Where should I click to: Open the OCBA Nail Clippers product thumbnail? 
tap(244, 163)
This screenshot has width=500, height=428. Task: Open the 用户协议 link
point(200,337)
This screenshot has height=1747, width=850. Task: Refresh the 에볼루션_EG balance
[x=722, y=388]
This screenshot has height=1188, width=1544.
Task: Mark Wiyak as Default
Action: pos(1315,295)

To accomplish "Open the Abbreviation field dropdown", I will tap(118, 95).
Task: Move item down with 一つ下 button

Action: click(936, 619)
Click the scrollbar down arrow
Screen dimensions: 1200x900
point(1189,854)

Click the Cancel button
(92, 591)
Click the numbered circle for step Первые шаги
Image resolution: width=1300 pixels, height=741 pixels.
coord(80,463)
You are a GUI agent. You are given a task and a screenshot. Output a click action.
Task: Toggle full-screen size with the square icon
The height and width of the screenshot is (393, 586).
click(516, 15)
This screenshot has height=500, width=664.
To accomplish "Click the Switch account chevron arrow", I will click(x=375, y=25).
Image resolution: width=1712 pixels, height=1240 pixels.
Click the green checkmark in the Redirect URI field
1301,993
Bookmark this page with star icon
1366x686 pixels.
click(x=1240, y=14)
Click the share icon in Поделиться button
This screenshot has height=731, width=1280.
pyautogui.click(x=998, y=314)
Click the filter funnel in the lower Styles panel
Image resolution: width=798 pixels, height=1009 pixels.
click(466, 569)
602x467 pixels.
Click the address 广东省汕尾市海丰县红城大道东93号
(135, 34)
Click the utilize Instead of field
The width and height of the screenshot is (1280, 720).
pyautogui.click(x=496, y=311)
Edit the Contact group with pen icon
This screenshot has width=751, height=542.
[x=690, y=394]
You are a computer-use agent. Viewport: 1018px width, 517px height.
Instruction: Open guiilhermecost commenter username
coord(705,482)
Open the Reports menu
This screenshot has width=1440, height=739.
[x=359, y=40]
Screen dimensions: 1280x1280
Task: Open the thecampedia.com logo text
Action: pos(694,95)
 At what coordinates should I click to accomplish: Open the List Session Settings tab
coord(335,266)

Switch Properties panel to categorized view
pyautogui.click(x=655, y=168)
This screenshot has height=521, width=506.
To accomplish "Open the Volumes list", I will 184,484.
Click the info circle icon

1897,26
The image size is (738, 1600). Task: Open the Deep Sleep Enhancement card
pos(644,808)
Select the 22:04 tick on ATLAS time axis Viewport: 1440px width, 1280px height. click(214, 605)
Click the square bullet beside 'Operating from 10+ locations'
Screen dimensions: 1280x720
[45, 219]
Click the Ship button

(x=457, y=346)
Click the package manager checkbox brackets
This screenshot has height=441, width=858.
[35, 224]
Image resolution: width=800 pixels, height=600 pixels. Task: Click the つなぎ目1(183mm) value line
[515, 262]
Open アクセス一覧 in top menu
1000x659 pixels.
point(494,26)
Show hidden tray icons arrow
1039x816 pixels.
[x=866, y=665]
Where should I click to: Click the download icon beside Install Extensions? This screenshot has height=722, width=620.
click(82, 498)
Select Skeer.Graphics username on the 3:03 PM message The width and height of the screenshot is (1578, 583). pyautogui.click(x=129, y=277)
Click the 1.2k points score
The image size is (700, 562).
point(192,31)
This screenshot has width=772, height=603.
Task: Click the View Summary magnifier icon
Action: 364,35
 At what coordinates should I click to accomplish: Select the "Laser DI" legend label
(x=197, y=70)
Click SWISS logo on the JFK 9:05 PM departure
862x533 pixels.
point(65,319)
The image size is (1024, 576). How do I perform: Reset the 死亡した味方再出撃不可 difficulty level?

Task item:
Each line in the records above that contains the word "will" must be copied.

Written answer:
To accomplish "Open the Abbreviation field dropdown", I will tap(118, 95).
To accomplish "Click the Switch account chevron arrow", I will click(x=375, y=25).
To accomplish "Open the Volumes list", I will 184,484.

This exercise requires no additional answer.